鉴于产前胎儿体重评估方法准确性较差,准确评估胎儿是否为巨大儿这一问题还尚待解决。早前证据显示,与自然临产相比,对可疑巨大儿引产并无益处[26]。然而近期Boulvain等[27]研究发现,与自然临产相比,对可疑巨大儿引产可降低肩难产和相关并发症的风险。引产并不增加剖宫产率反而提高阴道分娩可能性。目前仅有一项随机临床对照试验(RCTs)比较了选择性引产与期待治疗对GDM的影响[28]。研究发现,与选择性引产相比,妊娠38周后期待治疗并不能降低或增加剖宫产率;然而期待治疗组LGA发生率(23% vs.10%)和肩难产发生率(3% vs. 0)均增高[28]。

指南推荐和解读:

5.妊娠合并糖尿病孕妇应于28周开始进行连续胎儿生长评估,建议每3~4周评估母体血糖控制对胎儿生长速率和羊水量的影响。

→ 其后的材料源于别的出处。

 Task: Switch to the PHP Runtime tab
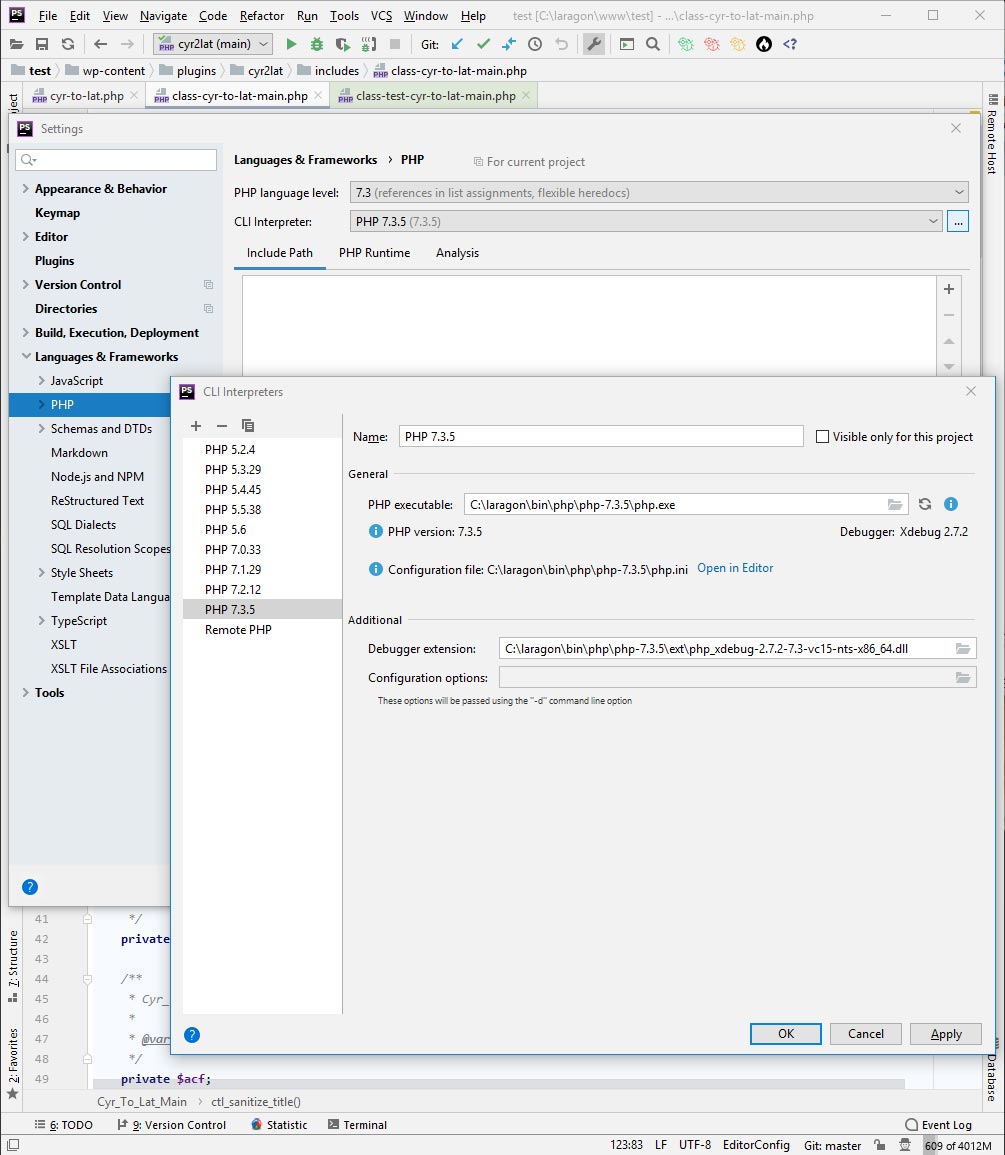pyautogui.click(x=374, y=253)
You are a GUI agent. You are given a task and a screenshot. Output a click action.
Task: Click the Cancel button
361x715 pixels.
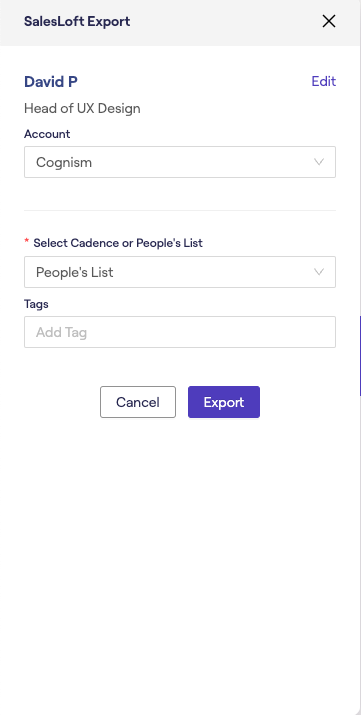[x=138, y=402]

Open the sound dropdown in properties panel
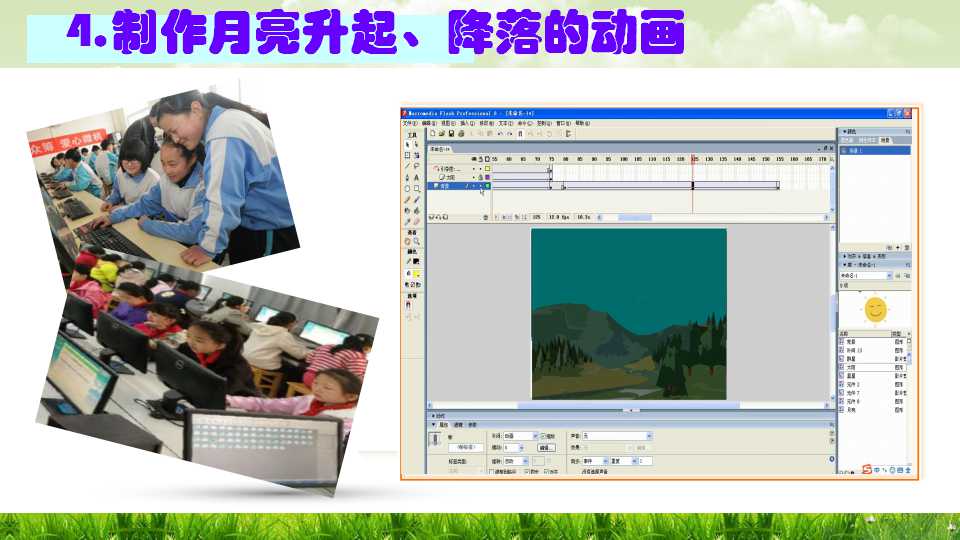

(Ⅱ-2B)

6.妊娠合并糖尿病孕妇应于36周起每周评估胎儿健康状况。方法包括无应激试验、羊水指数、胎儿生物物理评分或这些方法的任意组合。(Ⅲ-A)

7.若孕妇存在肥胖、血糖控制不佳,LGA,死产史,高血压,或者SGA等高危因素时,需更早和(或)更频繁地评估胎儿健康状况。当怀疑胎儿生长受限(FGR)时,需增加脐动脉和胎儿大脑中动脉多普勒超声监测。(Ⅱ-2A)

3 终止妊娠时间

对于妊娠合并糖尿病终止妊娠的时间目前还存在争议,有待进一步研究调查。有研究认为选择性引产而不是期待自然临产,是降低巨大儿发生率的有效手段,但病例数太少,不足以阐明引产或期待治疗对围产期死亡率造成的影响[29]。另有研究指出,考虑到妊娠39周后胎死宫内发生率超过了新生儿死亡率,故建议对胰岛素治疗的GDM孕妇可考虑在孕39周时引产终止妊娠[30]。一项回顾性研究显示,与普通孕妇人群相比,严格饮食控制的GDM孕妇在妊娠40周前引产可降低死产率(OR=0.5,95%CI: 0.4~0.7),故建议妊娠40周前引产终止妊娠[31]。一项RCTs研究对足月妊娠或过期妊娠选择性引产和期待治疗进行了比较发现,选择性引产时胎儿死亡率(RR=0.50,95%CI:0.25~0.99)及新生儿ICU入院率(RR=0.8,95%CI: 0.79~0.94)较低,而剖宫产率并未增加[32],研究结果得到了其他研究的支持[33-34]。

指南推荐和解读:

8.对于妊娠合并糖尿病的孕妇,应根据血糖控制情况和其他合并症因素共同决定是否在妊娠38~40周选择性引产。(Ⅱ-2B)

4 GDM与糖皮质激素

孕妇有早产风险时,使用糖皮质激素促胎肺成熟已形成广泛共识。糖皮质激素有升高血糖的作用,可能会影响GDM的筛查与诊断。Fisher等[35]证实,48%的患者在使用倍他米松1周以后仍出现血糖筛查结果异常,故建议GDM筛查“一步法”更为实用。因此,建议在最后一剂倍他米松后进行2 h OGTT筛查的间隔时间应不少于7 d[35]。因酮症酸中毒是糖尿病孕妇和胎儿死亡的潜在危险因素,故建议对血糖控制不佳的孕妇使用倍他米松时应密切监测和控制血糖,尤其是用药后12 h 之内,以预防酮症酸中毒的发生[36]。妊娠34~36周早产孕妇使用倍他米松可以显著减低胎儿呼吸窘迫综合征的发生率[37]。需要注意的是,倍他米松的使用应仅限于孕晚期有早产风险的GDM孕妇,而PGDM糖皮质激素促胎肺成熟的使用,还需更多循证证据[4]。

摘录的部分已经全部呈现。